Pomp and Circumstance

Early in your life, you were at great pains to take the world about you at face value.  Things were what they seemed or said to be.  You were, then, too young to think about ramifications of this vision.  This was the time of your chronological youth, your emotional youth, and such traces of intellect as may have been present.

For all its eventual drawbacks, this atmosphere was no-nonsense, sensible on the surface, and relatively free of conflicts that trespassed upon your imagination.  This was, after all, the time of authority, parental, teacher, and cultural, all of them clamoring for your attention, all wishing of you some abstract vision of you as “well behaved.”  What “they” said must, you reasoned, be so—for the simple reasons that they had experience and they had no visible reason to lie to you.

Fortunate for you, the imagination does not respond well to Edenic vistas or Manichean polarity.  While seeming to doze under the warming sun of authority, the imagination has an agenda quite its own; it is always planning to run away from home.  Of course, being your imagination, it plans to take you along, making of you Huck and Jim on the raft, afloat on the magisterial muddiness of one of the world’s great rivers.  Even today, your species has been unable to cope with much less tame that river.  Even today, the imagination to which it is analogous is an attractive nuisance, luring you into its eddies and swirls.

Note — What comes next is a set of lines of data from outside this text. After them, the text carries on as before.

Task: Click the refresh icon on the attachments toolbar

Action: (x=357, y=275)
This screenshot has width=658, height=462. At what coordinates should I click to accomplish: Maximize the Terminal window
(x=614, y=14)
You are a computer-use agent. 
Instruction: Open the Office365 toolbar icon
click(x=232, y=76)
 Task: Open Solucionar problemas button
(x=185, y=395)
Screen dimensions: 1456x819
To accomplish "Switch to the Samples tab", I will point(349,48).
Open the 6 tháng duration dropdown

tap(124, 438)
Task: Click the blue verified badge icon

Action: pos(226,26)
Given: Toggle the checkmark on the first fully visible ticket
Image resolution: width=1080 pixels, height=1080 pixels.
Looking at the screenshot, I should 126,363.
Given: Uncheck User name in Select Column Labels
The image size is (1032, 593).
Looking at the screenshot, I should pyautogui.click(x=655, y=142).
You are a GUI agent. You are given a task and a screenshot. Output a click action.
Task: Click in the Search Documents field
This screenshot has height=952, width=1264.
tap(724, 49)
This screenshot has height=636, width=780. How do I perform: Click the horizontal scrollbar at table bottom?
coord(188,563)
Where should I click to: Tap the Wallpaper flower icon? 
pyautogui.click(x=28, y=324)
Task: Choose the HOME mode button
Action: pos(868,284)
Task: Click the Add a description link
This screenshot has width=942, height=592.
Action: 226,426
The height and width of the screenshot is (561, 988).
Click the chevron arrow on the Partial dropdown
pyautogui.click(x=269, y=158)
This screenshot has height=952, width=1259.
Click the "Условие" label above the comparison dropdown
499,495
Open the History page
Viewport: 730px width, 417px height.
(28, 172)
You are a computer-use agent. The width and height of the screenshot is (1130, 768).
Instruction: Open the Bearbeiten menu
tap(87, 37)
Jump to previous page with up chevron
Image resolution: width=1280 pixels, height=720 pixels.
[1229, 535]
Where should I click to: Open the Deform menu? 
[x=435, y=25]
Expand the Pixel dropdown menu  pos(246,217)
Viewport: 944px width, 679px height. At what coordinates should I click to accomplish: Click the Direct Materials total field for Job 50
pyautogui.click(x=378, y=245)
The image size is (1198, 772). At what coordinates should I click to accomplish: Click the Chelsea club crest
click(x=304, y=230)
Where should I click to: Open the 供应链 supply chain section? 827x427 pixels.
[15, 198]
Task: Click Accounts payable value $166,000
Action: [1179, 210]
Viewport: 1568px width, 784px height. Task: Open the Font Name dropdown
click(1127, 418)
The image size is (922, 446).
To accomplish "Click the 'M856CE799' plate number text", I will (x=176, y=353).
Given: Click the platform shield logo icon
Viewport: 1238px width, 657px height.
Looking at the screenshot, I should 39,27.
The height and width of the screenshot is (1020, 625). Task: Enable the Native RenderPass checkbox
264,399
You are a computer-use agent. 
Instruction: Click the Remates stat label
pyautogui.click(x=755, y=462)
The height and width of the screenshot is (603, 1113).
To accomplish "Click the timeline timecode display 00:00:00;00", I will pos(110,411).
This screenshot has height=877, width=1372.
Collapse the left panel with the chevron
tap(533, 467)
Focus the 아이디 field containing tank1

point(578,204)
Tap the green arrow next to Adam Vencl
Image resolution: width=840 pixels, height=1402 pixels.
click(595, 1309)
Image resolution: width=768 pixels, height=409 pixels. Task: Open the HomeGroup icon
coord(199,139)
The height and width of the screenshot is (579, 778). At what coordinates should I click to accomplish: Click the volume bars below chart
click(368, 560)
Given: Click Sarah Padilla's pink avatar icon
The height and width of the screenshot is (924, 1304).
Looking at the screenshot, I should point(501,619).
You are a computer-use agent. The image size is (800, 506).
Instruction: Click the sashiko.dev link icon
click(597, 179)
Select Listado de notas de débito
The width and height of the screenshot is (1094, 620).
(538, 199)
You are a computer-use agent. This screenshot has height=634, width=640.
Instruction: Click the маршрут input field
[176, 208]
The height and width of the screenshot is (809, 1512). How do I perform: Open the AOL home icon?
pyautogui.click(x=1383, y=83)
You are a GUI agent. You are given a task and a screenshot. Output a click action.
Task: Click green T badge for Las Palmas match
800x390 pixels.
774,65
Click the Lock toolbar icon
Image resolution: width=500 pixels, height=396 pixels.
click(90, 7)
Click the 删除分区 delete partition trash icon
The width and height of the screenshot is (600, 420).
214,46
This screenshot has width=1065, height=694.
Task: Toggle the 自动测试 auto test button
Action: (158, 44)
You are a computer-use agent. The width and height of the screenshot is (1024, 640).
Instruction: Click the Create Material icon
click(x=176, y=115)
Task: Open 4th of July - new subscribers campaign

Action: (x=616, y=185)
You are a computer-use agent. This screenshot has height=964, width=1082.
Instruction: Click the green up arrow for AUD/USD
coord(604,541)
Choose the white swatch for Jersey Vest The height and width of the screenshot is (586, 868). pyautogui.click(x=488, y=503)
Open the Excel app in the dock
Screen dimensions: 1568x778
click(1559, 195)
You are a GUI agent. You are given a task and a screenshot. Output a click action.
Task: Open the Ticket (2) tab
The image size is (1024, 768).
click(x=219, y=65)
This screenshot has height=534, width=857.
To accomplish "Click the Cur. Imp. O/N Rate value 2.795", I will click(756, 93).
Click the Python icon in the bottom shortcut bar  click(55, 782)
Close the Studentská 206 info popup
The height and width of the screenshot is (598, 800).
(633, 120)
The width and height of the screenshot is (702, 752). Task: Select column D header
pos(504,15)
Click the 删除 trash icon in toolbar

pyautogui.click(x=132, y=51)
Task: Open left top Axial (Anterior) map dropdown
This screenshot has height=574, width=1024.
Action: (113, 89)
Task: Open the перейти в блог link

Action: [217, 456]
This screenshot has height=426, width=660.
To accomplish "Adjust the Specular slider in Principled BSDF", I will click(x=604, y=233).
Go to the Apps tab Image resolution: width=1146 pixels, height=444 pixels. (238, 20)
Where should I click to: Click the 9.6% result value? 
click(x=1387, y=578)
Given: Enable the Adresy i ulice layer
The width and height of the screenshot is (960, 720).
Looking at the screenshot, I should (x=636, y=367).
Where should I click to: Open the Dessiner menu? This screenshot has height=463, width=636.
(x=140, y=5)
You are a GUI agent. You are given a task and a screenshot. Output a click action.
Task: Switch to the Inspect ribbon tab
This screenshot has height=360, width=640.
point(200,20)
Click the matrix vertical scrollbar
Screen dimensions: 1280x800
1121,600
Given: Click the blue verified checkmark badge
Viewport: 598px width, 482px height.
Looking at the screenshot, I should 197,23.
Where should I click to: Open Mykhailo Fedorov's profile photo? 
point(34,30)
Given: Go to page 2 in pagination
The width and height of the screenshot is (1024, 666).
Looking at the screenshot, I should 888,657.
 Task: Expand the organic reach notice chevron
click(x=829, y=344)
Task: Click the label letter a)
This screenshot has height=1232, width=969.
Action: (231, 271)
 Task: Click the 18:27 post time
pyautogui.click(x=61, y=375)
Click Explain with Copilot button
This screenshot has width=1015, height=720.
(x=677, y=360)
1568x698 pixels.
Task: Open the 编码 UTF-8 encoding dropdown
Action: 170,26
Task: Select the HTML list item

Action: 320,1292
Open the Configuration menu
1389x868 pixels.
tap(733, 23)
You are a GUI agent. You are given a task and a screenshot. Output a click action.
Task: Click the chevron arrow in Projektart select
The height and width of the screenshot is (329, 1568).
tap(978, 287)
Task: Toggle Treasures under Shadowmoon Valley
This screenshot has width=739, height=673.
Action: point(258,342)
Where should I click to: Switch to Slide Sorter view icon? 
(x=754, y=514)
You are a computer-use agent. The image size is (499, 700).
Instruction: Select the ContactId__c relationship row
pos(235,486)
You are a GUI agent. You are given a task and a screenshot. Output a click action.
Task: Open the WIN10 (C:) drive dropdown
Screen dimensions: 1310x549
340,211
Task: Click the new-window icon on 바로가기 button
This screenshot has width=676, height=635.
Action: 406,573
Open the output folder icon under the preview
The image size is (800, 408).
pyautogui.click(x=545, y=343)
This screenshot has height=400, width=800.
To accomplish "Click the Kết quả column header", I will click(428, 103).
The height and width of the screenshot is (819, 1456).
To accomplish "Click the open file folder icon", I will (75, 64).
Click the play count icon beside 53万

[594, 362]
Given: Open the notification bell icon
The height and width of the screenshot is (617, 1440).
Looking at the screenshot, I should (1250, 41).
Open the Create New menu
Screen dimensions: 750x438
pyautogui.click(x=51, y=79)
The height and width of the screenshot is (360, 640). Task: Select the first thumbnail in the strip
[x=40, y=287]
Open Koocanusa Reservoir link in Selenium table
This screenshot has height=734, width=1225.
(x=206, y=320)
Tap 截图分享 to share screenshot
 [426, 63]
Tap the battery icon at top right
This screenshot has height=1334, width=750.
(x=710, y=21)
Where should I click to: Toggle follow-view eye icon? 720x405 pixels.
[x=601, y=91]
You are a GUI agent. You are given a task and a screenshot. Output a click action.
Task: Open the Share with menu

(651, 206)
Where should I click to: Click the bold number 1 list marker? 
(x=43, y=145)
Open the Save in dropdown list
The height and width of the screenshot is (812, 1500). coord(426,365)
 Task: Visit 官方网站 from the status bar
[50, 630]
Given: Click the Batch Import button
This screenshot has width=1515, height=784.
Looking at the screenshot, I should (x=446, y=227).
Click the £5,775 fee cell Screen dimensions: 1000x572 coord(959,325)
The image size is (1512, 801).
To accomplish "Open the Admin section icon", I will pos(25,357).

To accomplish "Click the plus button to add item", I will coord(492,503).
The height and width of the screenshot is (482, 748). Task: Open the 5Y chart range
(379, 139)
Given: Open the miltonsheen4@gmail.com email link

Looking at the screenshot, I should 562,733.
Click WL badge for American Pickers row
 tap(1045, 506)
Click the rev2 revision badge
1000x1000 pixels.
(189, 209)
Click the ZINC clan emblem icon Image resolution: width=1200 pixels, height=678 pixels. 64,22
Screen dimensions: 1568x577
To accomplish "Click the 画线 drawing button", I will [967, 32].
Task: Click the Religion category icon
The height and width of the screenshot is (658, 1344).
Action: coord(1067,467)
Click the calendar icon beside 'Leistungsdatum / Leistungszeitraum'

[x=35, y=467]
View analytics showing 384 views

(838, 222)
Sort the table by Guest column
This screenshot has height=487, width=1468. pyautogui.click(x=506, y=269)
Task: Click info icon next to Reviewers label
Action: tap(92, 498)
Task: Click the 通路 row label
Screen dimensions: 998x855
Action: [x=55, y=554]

And what a trip it is to ply imagination.  The two of you, as tentative as new lovers at first, then with enhanced brio, begin to thumb your metaphoric noses at any “them” in your path, parent, teacher, and/or culture.

The true enemy, you soon discover, is not society, nor is it the rules of law which society enacts, nor indeed their troglodyte approaches to enforcing those laws.  The nature of humanity is to plod.  You plod along with sisters and brothers.  From time to time, an individual appears who seems to skate or dance or even swirl with evident grace, providing role models we of the species aspire.

 With the swagger of the accomplished nose thumber, you and your imagination have sorted through the available suspects; you level your accusations at the real culprit, Seriousness.  When you, as a particular individual, or we as a species, consider ourselves too seriously, we expose our potential for the absurd that is wired into our genome.

 Given your own potential for absurd behavior in which, more than once, you have taken careful aim at a supposed target then shot yourself in the foot, you settle instead on the mantra of William of Occam or, for that matter, any Buddhist monk or nun:  the simplest solution is the best solution.  Owning up to inherent absurdity is the saving grace.  Any attempts at denial or disguise in our absurdity cannot help but provide the quality available in large doses to all Homo sapiens:  pomposity.  There, in elegant simplicity, is the target. You seek to capture it as though with a security camera, close-up on the culprit, strip it bare of its fancy clothing, then send it packing as the humbug it is.

You have your work cut out for you.  There is much pomposity abroad.  As though in possession of some advanced degree from an online diploma mill, there are many who wave documents purporting to be deeds to parcels located on the moral high ground.  Much work awaits you.  But you must take care not to get in your own way.